__WHAT TO PRODUCE__. Pick out each line in the rows below that contains the word "screenshot", and copy those lines in full.

(Some rows)
::::
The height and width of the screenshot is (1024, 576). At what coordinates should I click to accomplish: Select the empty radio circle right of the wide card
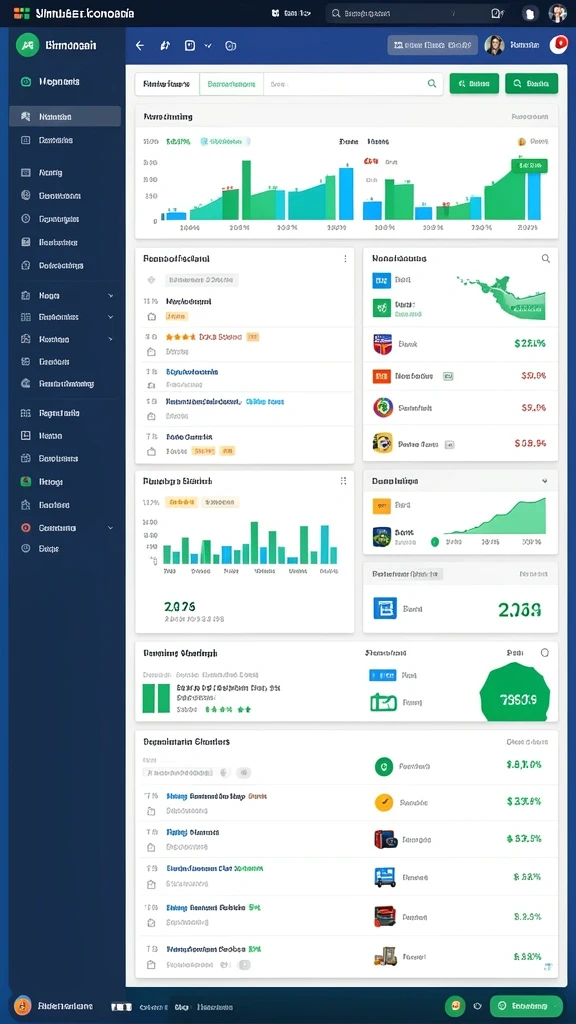pos(545,652)
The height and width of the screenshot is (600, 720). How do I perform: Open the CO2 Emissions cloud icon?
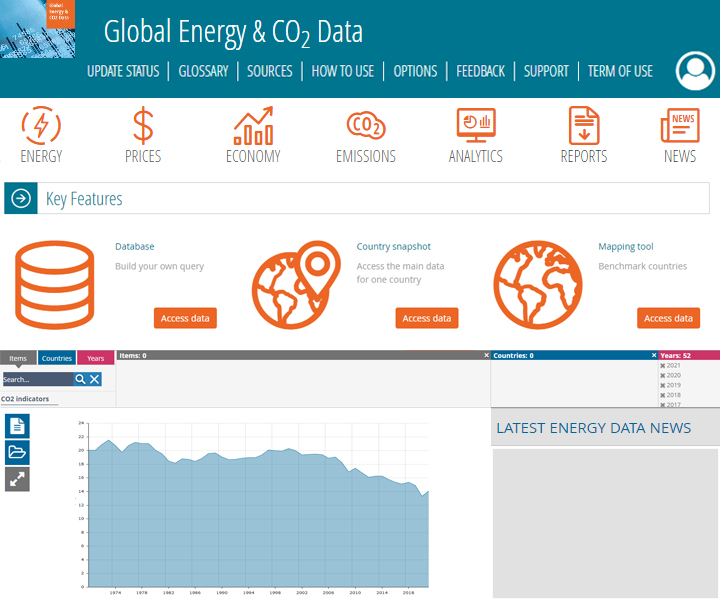pos(365,126)
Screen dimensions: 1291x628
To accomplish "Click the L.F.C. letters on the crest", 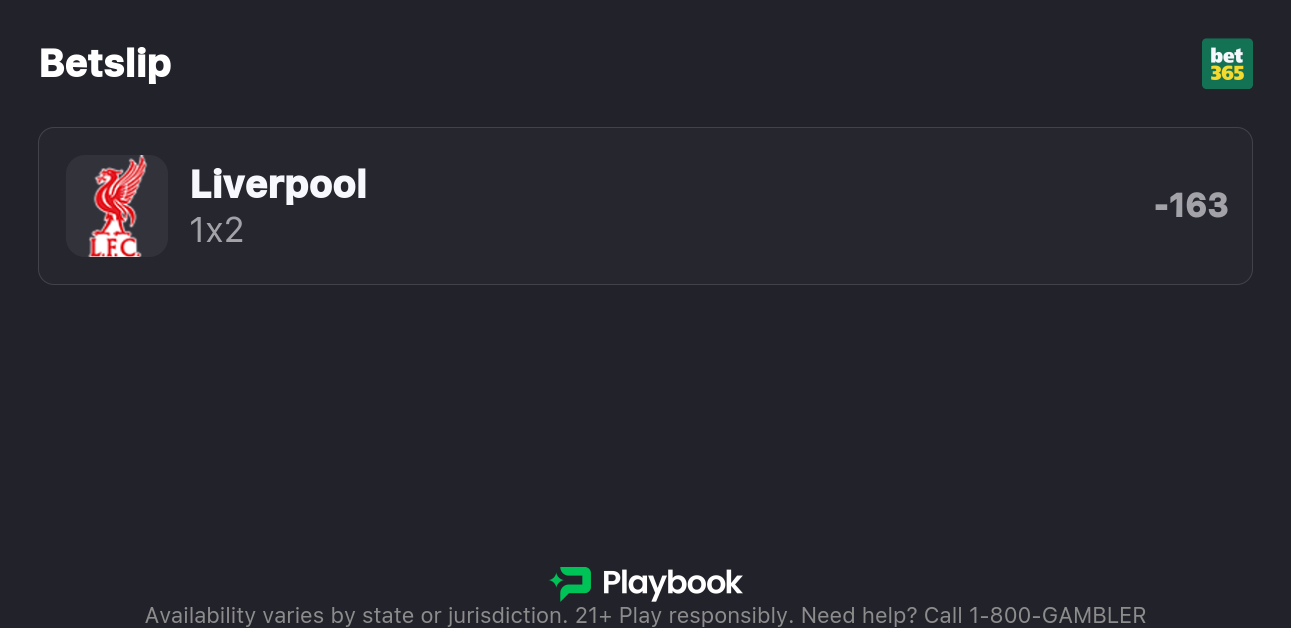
::::
__RESULT__.
The height and width of the screenshot is (1024, 576). At what coordinates should I click to accomplish: Select the empty radio circle right of the wide card
The height and width of the screenshot is (600, 720). How do I perform: Open the CO2 Emissions cloud icon?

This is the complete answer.